Economies of Developed World Projected To Get Worse Before Recovery

Most markets in the developed world have rallied sharply since hitting the lows in March this year.For example, the S&P 500 is has rallied 40%  from March lows as of yesterday. Fed officials and many others have been talking up the economy and there have been talk of “green shoots” appearing in the economy.Some economists are projecting a recovery in the second half of this year.

Despite rallies in the stock markets and talk of recovery, the recent Global Financial Stability Report by IMF states that economies of the developed world will experience a deeper protracted recession due to further deterioration in residential and commercial real estate markets, tight lending conditions and rising defaults in  corporate and consumer loans.


Futures are pointing to further declines in the US and UK residential mortgages of  both prime and subprime loans. Loan workout programs and foreclosure moratoriums have failed to reverse the decline in the housing market. The charge-off rates in residential real estate market in the US is projected to peak in late 2010. Commercial mortgages are projected to follow the residential markets and has already begun to worsen in the US and UK.

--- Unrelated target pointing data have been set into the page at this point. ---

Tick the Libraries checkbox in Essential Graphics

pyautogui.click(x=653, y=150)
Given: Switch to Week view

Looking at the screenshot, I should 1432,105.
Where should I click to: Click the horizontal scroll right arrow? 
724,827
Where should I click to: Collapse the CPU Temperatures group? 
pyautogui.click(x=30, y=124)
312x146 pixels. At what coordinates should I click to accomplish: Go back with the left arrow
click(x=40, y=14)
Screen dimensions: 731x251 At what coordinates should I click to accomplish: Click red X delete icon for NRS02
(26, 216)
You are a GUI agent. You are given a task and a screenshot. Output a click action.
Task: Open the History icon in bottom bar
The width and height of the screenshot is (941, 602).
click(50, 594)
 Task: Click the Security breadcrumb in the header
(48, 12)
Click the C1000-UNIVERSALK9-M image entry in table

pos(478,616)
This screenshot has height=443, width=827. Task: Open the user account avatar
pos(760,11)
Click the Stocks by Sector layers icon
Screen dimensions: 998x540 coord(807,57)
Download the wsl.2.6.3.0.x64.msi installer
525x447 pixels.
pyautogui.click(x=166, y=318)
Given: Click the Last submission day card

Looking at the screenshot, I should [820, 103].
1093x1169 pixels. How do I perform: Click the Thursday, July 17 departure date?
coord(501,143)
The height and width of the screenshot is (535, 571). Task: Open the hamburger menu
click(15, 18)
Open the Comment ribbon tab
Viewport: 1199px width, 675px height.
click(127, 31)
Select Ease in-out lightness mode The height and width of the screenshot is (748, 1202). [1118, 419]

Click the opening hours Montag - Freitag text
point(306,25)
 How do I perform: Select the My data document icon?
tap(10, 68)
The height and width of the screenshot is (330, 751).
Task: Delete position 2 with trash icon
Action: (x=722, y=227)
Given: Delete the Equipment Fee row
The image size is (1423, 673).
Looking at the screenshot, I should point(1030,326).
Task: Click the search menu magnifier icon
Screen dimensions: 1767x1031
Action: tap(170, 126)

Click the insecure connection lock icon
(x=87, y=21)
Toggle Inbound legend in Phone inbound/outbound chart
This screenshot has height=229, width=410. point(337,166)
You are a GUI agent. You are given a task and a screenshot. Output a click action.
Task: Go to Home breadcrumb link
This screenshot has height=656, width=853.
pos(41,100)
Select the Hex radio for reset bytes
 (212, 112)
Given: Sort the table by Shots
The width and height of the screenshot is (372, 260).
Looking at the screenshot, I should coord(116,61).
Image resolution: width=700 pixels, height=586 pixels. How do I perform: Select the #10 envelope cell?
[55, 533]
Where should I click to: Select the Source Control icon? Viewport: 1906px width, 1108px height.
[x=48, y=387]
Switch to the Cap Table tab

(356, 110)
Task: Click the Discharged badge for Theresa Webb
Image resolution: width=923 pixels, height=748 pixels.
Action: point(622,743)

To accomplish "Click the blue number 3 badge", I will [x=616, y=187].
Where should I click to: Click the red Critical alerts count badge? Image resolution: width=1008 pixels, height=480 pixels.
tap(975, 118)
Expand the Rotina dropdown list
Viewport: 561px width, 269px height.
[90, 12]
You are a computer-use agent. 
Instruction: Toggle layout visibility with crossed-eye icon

Source: Global Financial Stability Report, Responding to the Financial Crisis and Measuring Systemic Risks, April 2009, IMF

Writedowns by financial institutions in 2010 is estimated to be equal to the total writedowns in 2009. European and US Bank’s earnings before provisions are projected to drop between a third and half all the way thru mid-2010. Total charges  is expected to peak at 4.2% in the US, 3.4% in the UK 2.8% in the Euro zone. These levels are well above those experienced during the Great Depression in the USA. Banks in Europe and USA would post losses thru 2010 though a modest return to flat returns is possible in 2010.